CFA Practice Question

There are 294 practice questions for this study session.

CFA Practice Question

Which of the following is (are) true?

I. A portfolio that lies above the efficient frontier is undervalued.
II. Efficient portfolios minimize variance for a given level of expected returns.
III. A zero-beta portfolio is always efficient.
IV. A stock with a zero correlation coefficient with a portfolio is not useful for further diversification.
A. II and III
B. II only
C. I and IV
Explanation: Note that I is not possible. By definition, the efficient frontier minimizes variance for a given level of expected returns. III is not necessarily true and IV is patently wrong! A zero correlation is quite desirable. Indeed, the lower the correlation, the better its diversification capabilities.

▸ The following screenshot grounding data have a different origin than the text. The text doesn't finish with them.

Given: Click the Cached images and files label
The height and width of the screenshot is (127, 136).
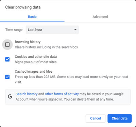Looking at the screenshot, I should click(34, 71).
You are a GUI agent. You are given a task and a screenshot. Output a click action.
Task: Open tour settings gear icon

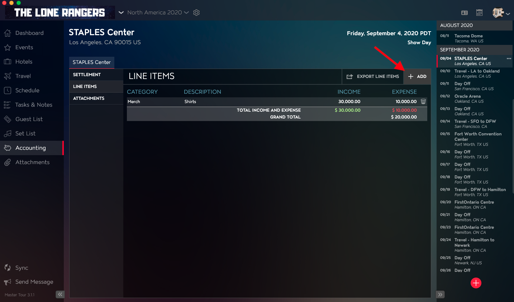(196, 13)
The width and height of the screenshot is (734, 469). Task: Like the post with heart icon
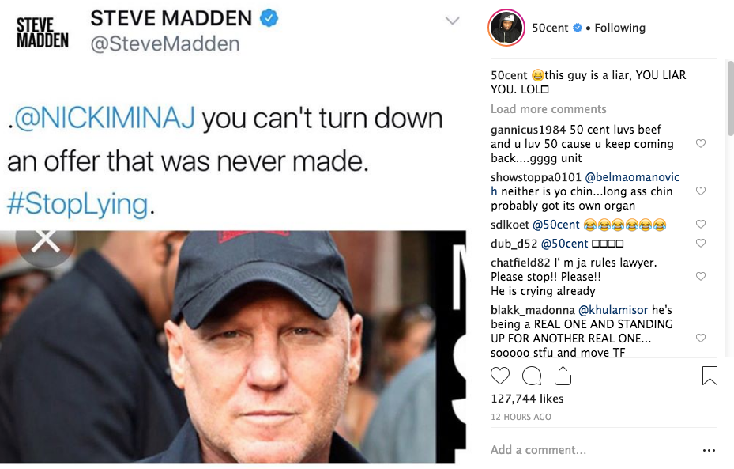(499, 376)
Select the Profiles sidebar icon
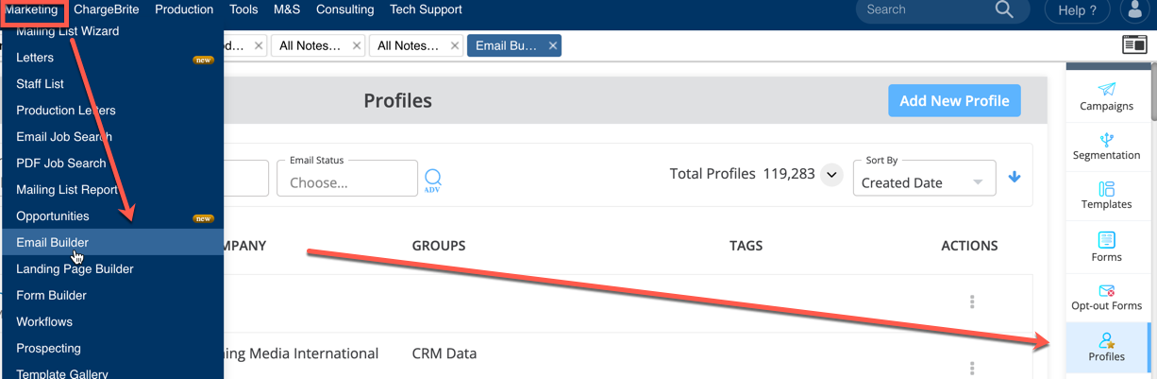The image size is (1157, 379). pos(1107,340)
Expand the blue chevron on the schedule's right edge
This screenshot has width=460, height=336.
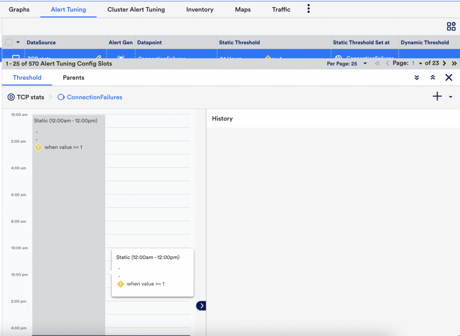coord(201,305)
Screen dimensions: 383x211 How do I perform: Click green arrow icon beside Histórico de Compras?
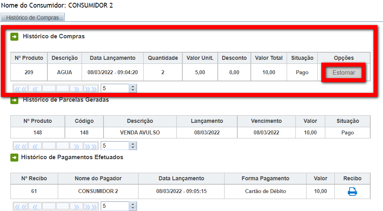pyautogui.click(x=14, y=37)
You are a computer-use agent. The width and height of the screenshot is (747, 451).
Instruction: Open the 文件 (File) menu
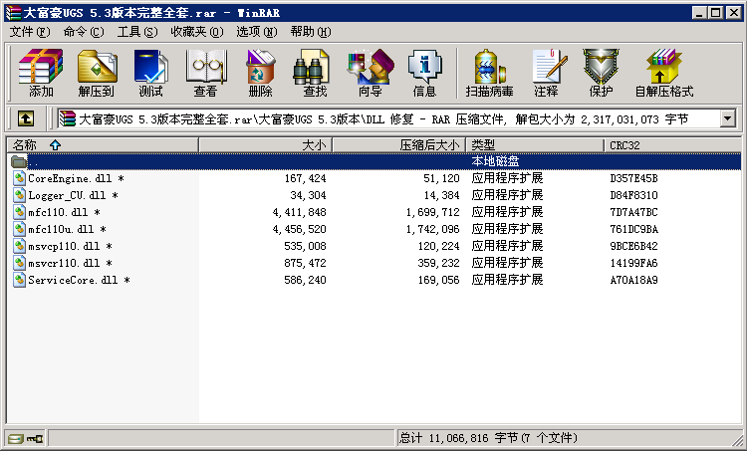pos(28,32)
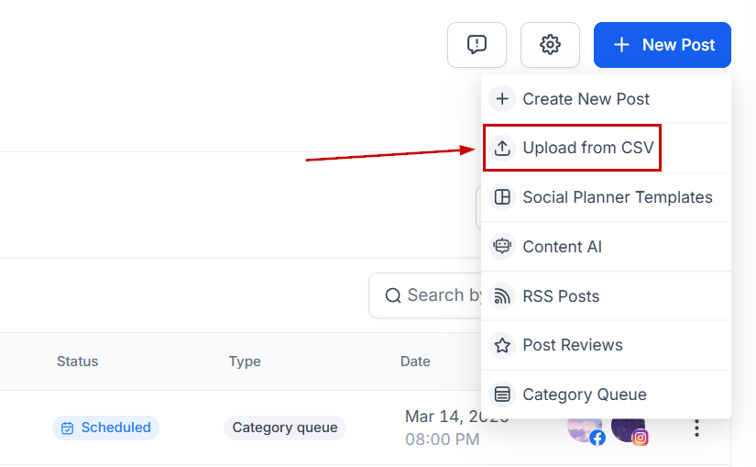Click the upload arrow icon
Screen dimensions: 756x467
coord(502,148)
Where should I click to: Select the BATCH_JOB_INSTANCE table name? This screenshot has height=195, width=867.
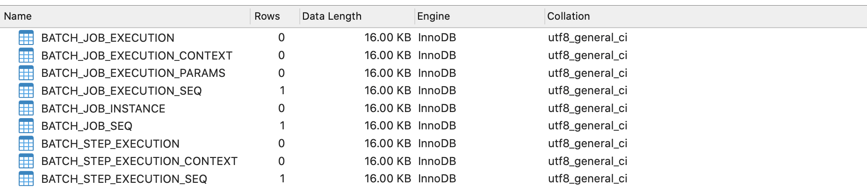pyautogui.click(x=103, y=109)

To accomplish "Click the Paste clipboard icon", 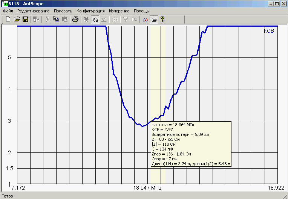I will coord(64,20).
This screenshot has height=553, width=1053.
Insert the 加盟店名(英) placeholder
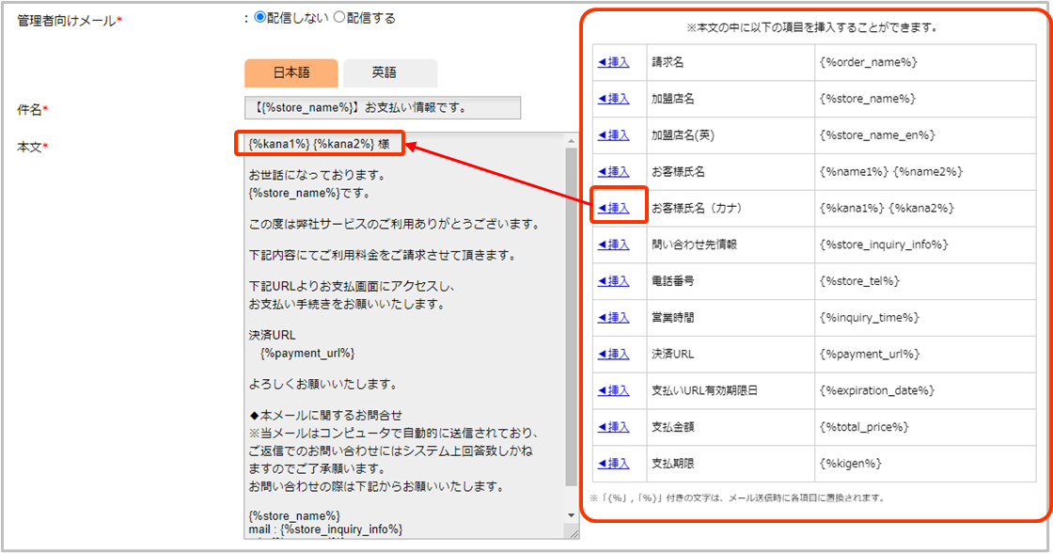click(613, 135)
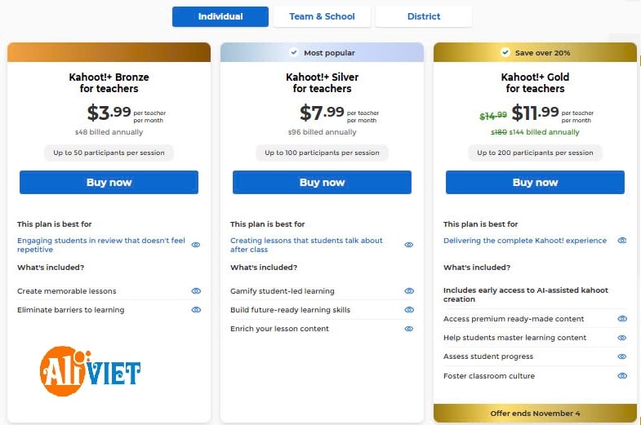Toggle eye beside Delivering the complete Kahoot! experience
641x425 pixels.
click(622, 241)
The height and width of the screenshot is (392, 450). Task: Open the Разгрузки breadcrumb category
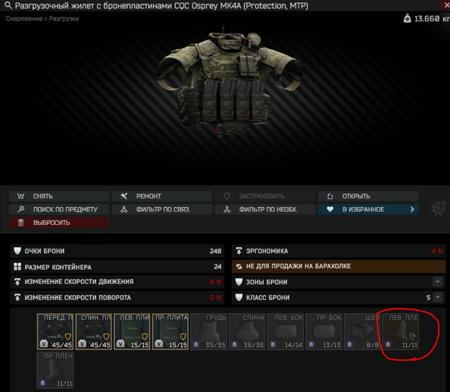click(65, 18)
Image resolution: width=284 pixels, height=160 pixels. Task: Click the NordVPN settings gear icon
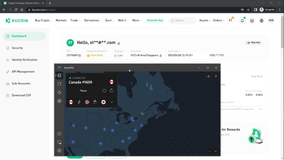(59, 151)
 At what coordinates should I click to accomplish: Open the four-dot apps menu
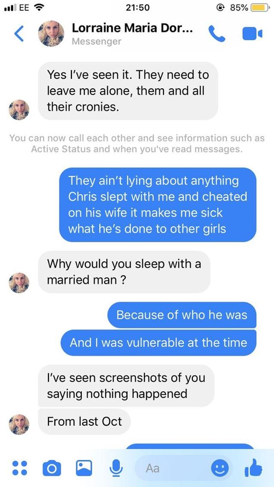[x=20, y=468]
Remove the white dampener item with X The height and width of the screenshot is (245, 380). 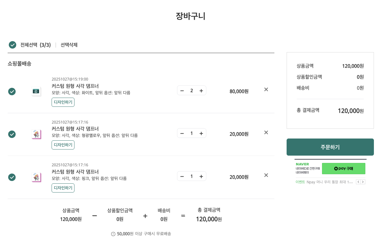coord(266,89)
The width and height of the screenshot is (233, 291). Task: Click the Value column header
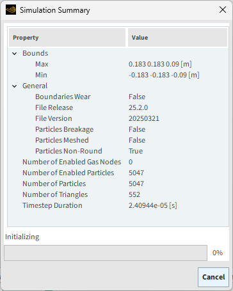pyautogui.click(x=177, y=38)
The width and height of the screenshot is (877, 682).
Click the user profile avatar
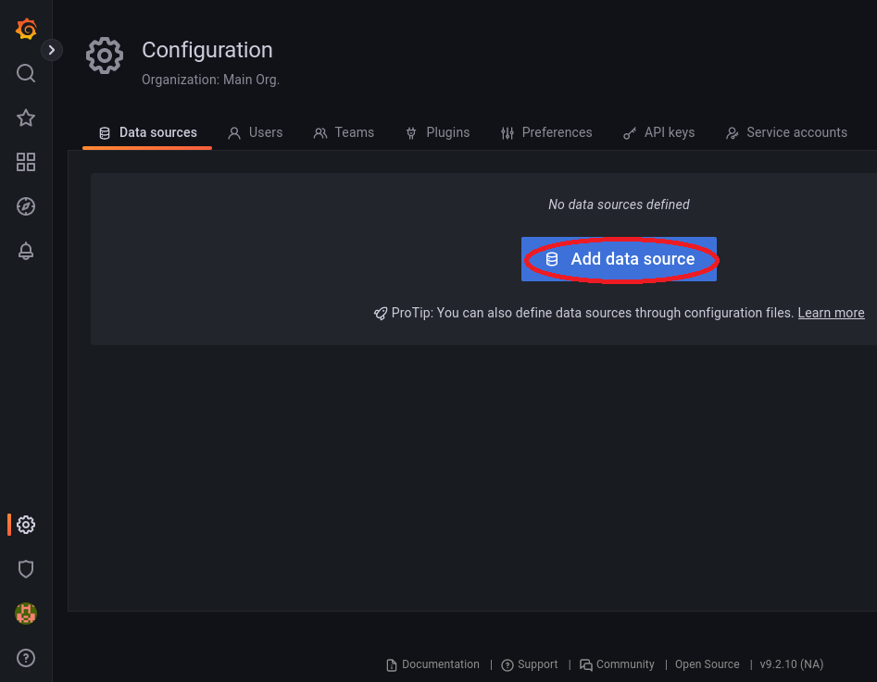(x=26, y=614)
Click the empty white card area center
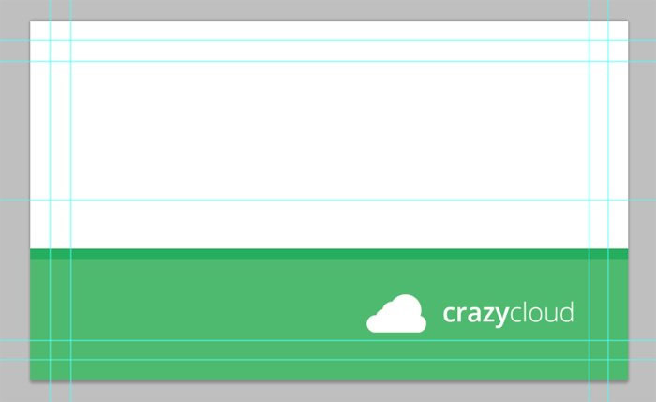Image resolution: width=656 pixels, height=402 pixels. tap(329, 135)
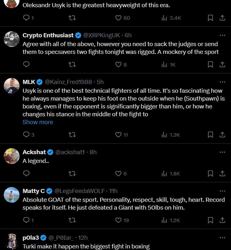Share Ackshat's tweet
This screenshot has width=231, height=250.
coord(222,174)
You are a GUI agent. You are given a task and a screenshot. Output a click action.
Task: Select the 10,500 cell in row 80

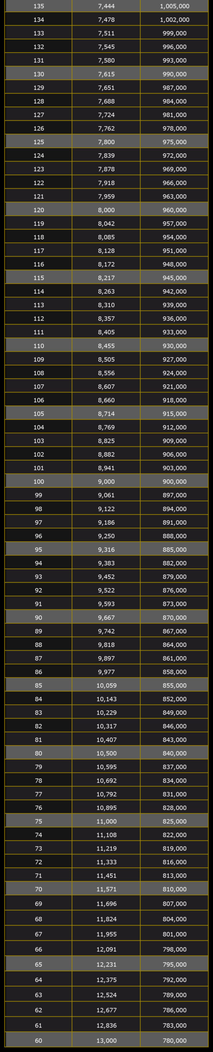tap(106, 753)
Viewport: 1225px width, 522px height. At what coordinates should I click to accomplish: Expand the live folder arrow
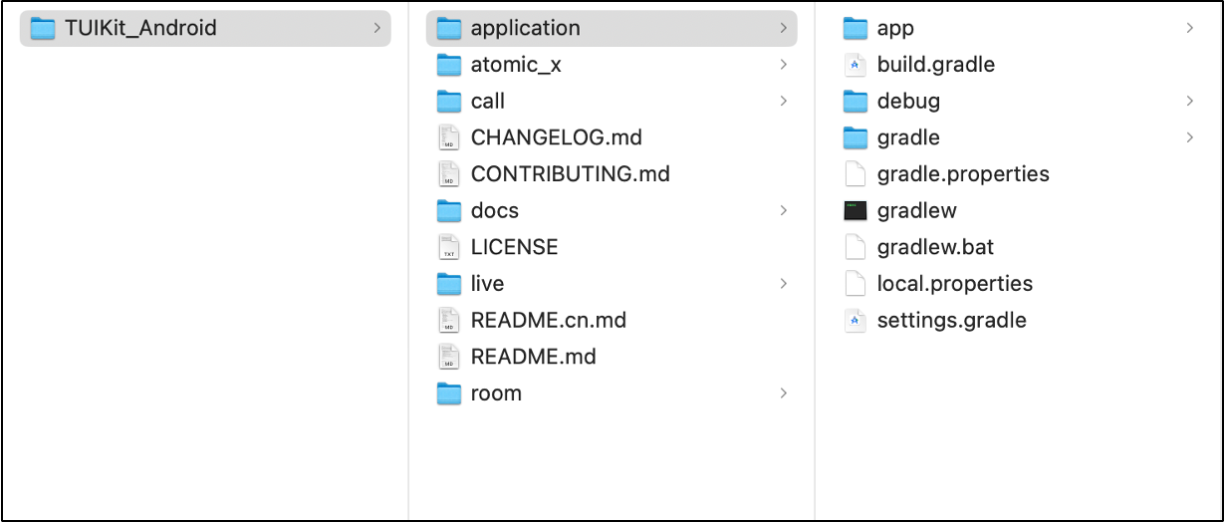(784, 284)
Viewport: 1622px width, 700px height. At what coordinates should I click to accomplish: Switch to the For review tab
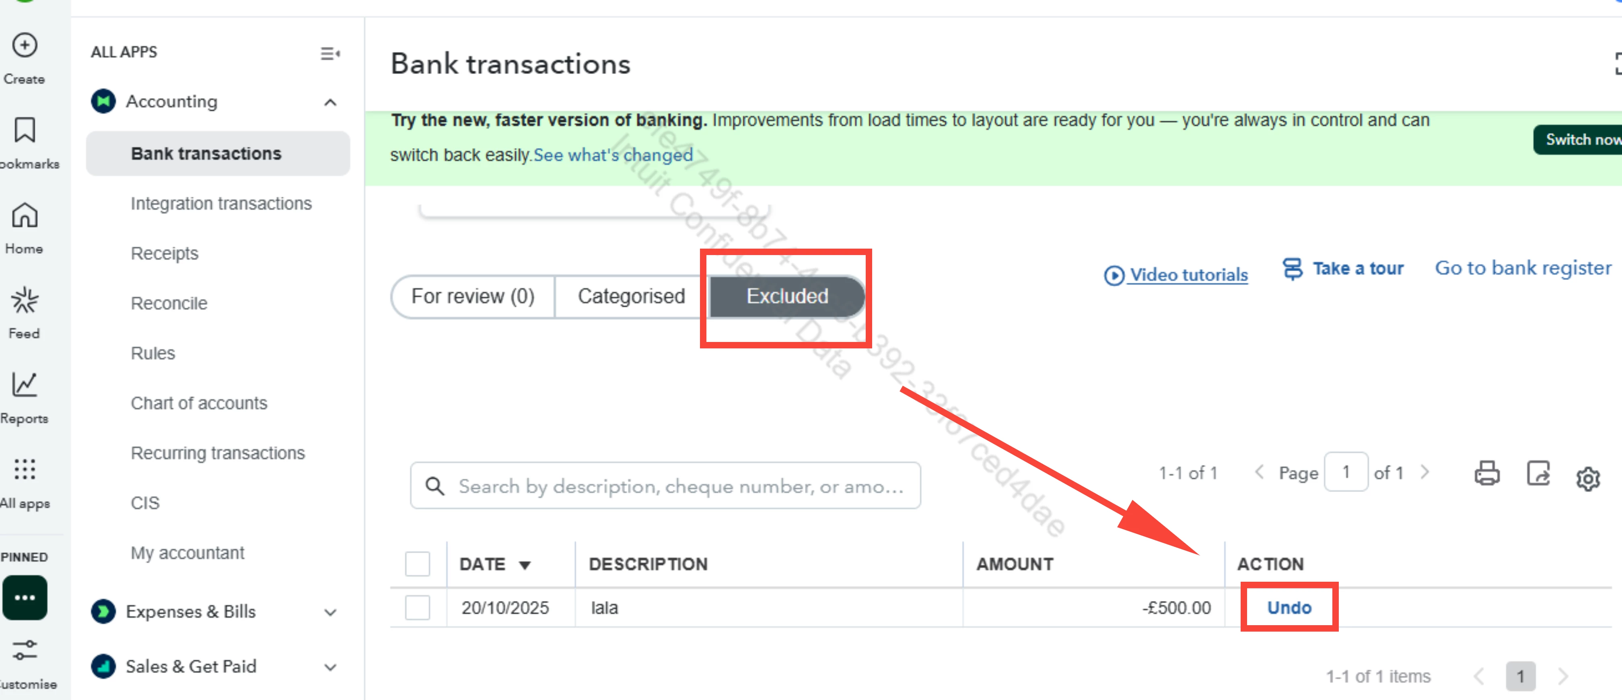pos(473,296)
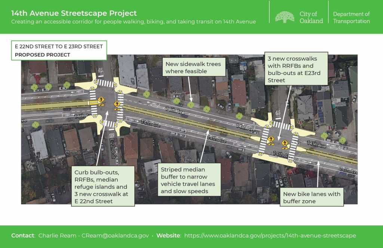Select the '3 new crosswalks with RRFBs' callout box

[x=296, y=69]
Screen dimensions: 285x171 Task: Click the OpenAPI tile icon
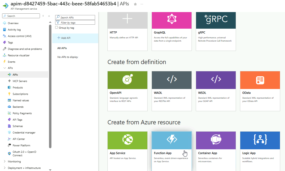128,80
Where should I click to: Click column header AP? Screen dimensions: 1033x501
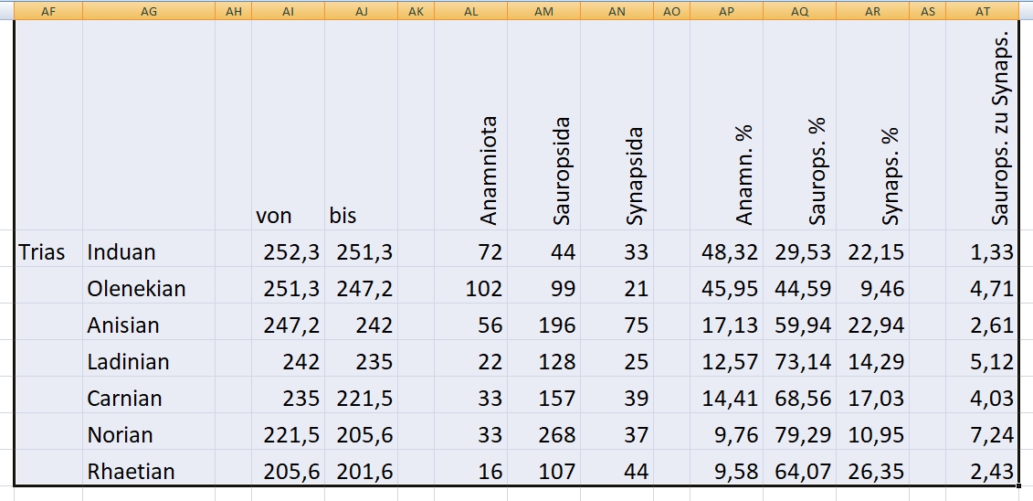click(x=726, y=10)
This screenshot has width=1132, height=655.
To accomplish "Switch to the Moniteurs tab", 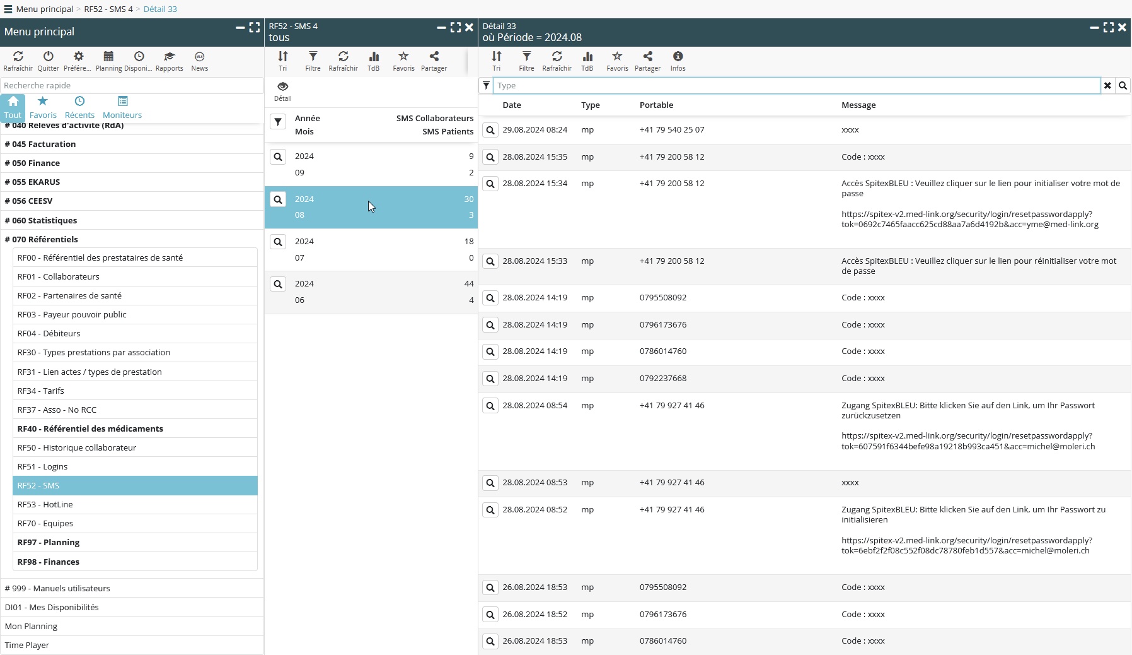I will tap(122, 107).
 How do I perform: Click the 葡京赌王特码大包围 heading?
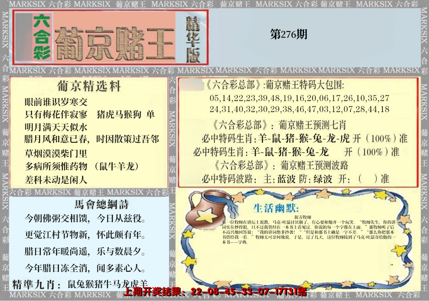point(274,85)
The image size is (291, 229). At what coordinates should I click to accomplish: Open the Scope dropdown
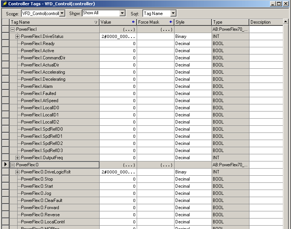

User Contributed Comments 9

User Comment
humphrey zero beta is risk free asset, why is it not efficient?
mm04 I chose II and III and thought risk free asset is efficient. Who can elaborate on this?
tony1973 What is an efficient portfolio? A portfolio that provides the greatest expected return for a given level of risk (i.e. standard deviation), or equivalently, the lowest risk for a given expected return. Therefore a risk-free asset is not necessarily efficient for an investor.
srinirao risk free asset has to be efficient- it lies on the CML!.

Also I though Zero-beta portfolios lie on the efficient frontier..Am I wrong
snider yes you are wrong as market portfolios lie on the frontier and their beta is 1, not 0.
kuan i get it... the word ALWAYS
fedor5 zero beta portfolio can earn less than risk free rate that means - not always efficient.
sheenalim a zero beta portfolio is not necessarily a risk free asset. please read on 'zero-beta model' pg 272. a zero beta portfolio doesn't have any systematic risk but MAY have some unsystematic risk. zero-beta portfolios will have different variances so only the one with minimum variances is efficient.
prajacti thanks sheenalim!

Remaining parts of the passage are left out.